April 2014 Talk

Here is a video of my informal talk on 10th April 2014 on the script and language of the Voynich manuscript:

8 Comments

  1. Amanda

    I’ve been thinking and remembering one of my college classes and how in there, we learned that there were many times when people mixed languages to make sort of a pidgeon language so that people of different languages can talk to each other, for trading or whatever. Well, those languages are either always in development or may not have firm, definite rules for everything. You mentioned thinking that this text came from the Silk Road, which is a trade road. Things that are written down are for the wealthy and others who may be able to read but might not be able to write. Traders can read and can write some but may not be able to write entire books (or may be able to). Two ideas I’ve thought are that: this is a book for a tradesman (you mentioned Geomancy and it could be a tradesman’s book on Geomancy, such that they make money off it) or/and it’s a book for those able to read who want to read about Geomancy. It could be something other than Geomancy, which would work for these ideas, as well. The pidgeon language idea explains the several, similar words that could all be the same word. The Silk Road started in Europe and ended in Asia (or vice versa, however you want to see it) so this could be a mix between those two language bases, giving you the Persian similarities but not fully Persian… or whatever else you could find in the text. It was just something that was kicking around in my mind.

  2. Emery Fletcher

    Dear Dr. Bax,
    I just viewed your April 10 YouTube presentation, and I am more convinced than ever that your linguistic approach to the analysis of the Voynich Manuscript is going to prove successful in the long run. Only that sort of treatment can allow for the medieval variances in spelling and even calligraphy that are so typical of the time.

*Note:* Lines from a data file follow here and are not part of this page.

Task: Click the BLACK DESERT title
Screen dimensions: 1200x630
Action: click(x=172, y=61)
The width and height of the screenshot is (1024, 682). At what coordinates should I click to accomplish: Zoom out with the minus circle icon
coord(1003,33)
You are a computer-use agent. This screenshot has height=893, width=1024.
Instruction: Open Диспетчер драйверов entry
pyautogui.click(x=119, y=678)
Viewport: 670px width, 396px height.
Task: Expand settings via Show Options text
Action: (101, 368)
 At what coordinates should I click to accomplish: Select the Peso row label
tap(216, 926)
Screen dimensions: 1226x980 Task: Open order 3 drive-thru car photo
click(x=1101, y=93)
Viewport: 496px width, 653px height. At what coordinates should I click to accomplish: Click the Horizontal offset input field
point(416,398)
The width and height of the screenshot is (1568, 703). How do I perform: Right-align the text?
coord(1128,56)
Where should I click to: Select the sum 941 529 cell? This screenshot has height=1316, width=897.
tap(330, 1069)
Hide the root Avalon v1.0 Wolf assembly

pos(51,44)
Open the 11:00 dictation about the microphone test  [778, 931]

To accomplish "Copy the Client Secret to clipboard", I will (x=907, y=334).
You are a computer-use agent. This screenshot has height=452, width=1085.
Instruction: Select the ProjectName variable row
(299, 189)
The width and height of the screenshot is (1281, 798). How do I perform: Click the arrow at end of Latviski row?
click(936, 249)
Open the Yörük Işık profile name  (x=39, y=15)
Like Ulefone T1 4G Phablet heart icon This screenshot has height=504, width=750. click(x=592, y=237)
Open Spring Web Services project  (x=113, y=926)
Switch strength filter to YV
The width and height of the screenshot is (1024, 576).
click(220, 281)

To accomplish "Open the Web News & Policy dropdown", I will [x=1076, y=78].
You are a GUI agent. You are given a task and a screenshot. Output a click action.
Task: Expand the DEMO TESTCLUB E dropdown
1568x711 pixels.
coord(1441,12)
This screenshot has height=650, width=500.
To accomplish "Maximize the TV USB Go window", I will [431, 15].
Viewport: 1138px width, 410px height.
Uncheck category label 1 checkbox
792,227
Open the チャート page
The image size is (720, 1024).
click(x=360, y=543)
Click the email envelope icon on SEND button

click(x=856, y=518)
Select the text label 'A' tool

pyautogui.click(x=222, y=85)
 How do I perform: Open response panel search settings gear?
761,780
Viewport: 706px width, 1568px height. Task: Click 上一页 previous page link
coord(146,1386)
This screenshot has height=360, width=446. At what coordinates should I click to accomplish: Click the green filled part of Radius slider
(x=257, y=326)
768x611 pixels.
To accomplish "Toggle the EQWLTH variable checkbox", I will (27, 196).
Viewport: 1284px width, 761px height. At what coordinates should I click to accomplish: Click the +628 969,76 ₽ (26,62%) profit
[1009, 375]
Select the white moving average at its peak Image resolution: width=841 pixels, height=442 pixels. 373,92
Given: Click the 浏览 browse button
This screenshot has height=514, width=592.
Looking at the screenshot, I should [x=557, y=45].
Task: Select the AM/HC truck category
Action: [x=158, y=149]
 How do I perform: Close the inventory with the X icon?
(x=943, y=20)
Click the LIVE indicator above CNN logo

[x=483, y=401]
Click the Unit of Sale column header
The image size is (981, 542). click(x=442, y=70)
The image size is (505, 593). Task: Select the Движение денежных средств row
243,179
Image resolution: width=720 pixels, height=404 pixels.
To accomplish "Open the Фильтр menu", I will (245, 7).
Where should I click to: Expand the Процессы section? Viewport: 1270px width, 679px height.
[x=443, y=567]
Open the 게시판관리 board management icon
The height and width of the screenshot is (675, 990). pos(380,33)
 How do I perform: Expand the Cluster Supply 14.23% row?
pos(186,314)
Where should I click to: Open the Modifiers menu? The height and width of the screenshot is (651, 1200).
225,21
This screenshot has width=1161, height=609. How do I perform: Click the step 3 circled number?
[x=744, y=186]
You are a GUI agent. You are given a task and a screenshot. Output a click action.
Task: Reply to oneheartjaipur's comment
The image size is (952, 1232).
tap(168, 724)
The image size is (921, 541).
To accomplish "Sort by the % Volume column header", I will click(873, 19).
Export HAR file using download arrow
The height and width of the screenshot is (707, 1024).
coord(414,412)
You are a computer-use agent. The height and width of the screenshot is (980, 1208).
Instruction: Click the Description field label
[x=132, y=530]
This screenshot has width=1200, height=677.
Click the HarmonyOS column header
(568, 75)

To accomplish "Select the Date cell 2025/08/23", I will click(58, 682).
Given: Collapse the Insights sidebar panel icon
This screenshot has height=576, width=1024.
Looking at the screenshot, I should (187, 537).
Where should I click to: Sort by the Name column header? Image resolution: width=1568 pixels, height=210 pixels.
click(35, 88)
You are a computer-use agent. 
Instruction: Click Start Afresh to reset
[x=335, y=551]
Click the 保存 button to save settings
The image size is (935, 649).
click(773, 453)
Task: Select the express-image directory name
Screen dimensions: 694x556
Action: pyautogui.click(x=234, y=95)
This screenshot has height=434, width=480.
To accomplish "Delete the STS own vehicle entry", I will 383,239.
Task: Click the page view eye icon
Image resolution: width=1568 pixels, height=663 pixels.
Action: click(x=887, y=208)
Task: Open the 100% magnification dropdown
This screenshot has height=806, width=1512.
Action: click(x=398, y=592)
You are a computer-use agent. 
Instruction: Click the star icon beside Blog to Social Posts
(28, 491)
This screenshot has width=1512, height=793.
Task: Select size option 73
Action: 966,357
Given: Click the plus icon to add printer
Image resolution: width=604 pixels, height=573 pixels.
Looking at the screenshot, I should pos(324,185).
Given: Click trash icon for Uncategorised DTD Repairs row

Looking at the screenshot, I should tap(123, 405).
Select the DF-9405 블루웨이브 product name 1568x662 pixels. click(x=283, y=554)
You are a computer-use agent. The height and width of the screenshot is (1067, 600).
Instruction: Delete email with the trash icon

    One note on the matter of an original underlying language: the occurrence of Arabic roots in plant, star, and zodiacal names may simply reflect the fact that in the 15th Century no western culture had so much as attempted a rational, scientific approach to the everyday world, and was still relying on the body of knowledge amassed over the prior centuries in the middle east. The technical terms could be Persian, the body of text something quite different.

    I do think your most promising new lead is in the identification of the symbol that looks like a fat comma (possible sound: N) which can occur at the beginning or end of a word and also can stand alone. Only a linguist could track down such a peculiarity, but it is just the sort of indicator that is likely to be the most productive in tracing the source.

    I first heard of the Voynich Manuscript about thirty years ago, and until I found your site I had sadly watched the “progress” go in the classic two directions: hyper-mathematical statistical analysis of dubiously interpreted symbols versus outright voodoo.

    Thank you for the first truly rational approach to this most fascinating topic!

    With best regards,
    Emery Fletcher

    • Stephen Bax

      Thank you for your kind comments and interesting observations!

  3. Michael

    p.s I was at the talk and it was incredibly interesting. Thank you for hosting the evening, I hope there will be more 🙂

  4. Michael

    Hi Stephen, could you upload the video in a higher resolution? It’s sometimes hard to see the pictures and writing due to low resolution of the video.

    • Stephen Bax

      I will try. I’ll also post the slides themselves.

  5. Marco

    Thank you very much for sharing this talk, Stephen!
    It’s a clear and informative presentation of the progress you have been making since the publication of your paper. I like the idea of Tishtrya / Sirius as the star next to the Pleiades in f68r!

    • kjell

      Suggestion compare it with celtic language.
      I got a hunch that it could be an book of celtic medicine and rituals .
      The pictures look a bit like celtic art .
      And the text has similar rytm like the tales of Cuchulainn.